## WHAT NEEDS TO BE DONE
Please take the lines from the one holding "2026年5月 (356, 954)" through the one holding "2023年9月 (356, 1824)" in the data below and copy them exactly.

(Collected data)
□ □ □ □ □ □ □
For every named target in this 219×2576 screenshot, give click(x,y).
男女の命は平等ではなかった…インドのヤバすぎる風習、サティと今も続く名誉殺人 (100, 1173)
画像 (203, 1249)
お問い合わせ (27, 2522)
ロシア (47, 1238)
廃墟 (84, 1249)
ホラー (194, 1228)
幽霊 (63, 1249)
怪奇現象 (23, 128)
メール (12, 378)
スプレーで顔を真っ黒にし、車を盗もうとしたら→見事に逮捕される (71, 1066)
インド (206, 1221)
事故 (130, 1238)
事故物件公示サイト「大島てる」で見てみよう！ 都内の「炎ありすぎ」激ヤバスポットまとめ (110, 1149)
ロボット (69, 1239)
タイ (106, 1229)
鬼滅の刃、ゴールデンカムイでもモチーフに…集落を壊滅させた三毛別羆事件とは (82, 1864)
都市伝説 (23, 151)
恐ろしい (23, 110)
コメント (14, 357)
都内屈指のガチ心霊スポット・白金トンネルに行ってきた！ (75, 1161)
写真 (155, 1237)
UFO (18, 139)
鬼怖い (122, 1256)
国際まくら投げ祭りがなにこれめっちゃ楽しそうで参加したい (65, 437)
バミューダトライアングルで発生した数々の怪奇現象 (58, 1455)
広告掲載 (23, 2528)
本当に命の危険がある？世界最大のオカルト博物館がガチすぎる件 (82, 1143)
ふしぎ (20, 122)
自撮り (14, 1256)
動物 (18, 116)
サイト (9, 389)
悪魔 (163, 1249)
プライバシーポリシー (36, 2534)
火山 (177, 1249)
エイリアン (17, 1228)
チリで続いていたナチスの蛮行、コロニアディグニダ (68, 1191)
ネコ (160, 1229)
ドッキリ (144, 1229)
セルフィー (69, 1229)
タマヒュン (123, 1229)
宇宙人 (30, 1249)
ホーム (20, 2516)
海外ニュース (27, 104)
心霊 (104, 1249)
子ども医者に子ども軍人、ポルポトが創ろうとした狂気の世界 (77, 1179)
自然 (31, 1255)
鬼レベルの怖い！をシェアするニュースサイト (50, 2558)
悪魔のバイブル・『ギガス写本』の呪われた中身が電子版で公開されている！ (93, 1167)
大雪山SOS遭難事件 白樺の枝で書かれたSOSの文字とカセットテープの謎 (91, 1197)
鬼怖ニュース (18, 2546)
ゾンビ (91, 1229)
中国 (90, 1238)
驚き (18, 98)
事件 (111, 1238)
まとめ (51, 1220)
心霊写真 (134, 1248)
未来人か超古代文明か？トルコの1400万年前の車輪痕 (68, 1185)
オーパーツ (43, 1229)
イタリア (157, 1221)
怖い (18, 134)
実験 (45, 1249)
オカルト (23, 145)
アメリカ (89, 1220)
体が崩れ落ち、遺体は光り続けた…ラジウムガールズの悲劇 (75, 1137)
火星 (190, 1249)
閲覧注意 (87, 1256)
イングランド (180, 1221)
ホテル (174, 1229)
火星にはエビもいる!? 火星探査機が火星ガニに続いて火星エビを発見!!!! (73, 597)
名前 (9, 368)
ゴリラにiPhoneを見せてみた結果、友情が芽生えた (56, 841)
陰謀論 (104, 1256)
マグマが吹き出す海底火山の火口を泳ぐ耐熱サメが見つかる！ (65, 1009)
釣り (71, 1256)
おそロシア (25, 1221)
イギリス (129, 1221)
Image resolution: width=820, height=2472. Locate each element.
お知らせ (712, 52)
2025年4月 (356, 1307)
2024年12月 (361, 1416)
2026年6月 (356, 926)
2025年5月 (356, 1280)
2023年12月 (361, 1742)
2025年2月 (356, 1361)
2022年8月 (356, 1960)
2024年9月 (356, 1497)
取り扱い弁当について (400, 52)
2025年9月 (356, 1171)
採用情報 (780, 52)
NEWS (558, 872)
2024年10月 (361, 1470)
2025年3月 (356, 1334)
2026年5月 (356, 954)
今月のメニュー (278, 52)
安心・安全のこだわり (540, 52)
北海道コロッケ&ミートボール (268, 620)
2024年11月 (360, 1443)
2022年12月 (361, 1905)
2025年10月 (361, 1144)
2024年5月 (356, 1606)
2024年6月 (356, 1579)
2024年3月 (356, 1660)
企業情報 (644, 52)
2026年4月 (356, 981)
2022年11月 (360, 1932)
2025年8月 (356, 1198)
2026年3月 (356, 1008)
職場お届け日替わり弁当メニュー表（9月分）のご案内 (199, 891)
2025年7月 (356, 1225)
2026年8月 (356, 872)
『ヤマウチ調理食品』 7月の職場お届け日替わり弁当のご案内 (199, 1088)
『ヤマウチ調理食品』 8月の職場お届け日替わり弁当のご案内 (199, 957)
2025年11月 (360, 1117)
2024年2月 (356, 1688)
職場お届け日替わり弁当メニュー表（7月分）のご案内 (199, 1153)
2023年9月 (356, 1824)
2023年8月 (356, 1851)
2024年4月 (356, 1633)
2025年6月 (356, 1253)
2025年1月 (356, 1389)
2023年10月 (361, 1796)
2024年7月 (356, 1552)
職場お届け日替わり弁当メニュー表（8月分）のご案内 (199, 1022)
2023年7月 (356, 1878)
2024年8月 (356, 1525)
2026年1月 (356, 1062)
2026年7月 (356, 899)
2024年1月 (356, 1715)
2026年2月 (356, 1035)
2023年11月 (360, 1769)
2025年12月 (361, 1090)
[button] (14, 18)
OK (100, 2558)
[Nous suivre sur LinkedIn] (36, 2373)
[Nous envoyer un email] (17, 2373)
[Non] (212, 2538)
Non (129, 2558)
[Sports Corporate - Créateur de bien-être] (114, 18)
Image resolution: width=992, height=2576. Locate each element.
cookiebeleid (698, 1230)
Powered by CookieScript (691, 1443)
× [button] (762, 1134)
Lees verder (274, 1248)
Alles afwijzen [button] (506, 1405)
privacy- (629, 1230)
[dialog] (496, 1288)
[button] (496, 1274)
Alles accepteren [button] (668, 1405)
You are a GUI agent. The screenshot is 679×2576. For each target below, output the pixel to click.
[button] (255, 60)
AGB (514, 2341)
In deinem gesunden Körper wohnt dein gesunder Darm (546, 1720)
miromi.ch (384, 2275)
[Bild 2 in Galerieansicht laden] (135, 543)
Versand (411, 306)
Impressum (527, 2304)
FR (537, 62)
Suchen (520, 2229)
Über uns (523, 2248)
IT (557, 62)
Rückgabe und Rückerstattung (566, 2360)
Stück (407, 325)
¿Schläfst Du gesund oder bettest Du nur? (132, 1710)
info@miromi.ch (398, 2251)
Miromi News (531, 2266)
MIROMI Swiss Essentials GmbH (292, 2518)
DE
□ □ □ □ □ □ □
## ANSWER TO THE EXERCISE
2026年5月 (356, 954)
今月のメニュー (278, 52)
安心・安全のこだわり (540, 52)
北海道コロッケ&ミートボール (268, 620)
2024年11月 (360, 1443)
2022年12月 (361, 1905)
2025年10月 (361, 1144)
2024年5月 (356, 1606)
2024年6月 (356, 1579)
2024年3月 (356, 1660)
企業情報 (644, 52)
2026年4月 (356, 981)
2022年11月 (360, 1932)
2025年8月 (356, 1198)
2026年3月 (356, 1008)
職場お届け日替わり弁当メニュー表（9月分）のご案内 (199, 891)
2025年7月 (356, 1225)
2026年8月 (356, 872)
『ヤマウチ調理食品』 7月の職場お届け日替わり弁当のご案内 (199, 1088)
『ヤマウチ調理食品』 8月の職場お届け日替わり弁当のご案内 (199, 957)
2025年11月 (360, 1117)
2024年2月 (356, 1688)
職場お届け日替わり弁当メニュー表（7月分）のご案内 (199, 1153)
2023年9月 (356, 1824)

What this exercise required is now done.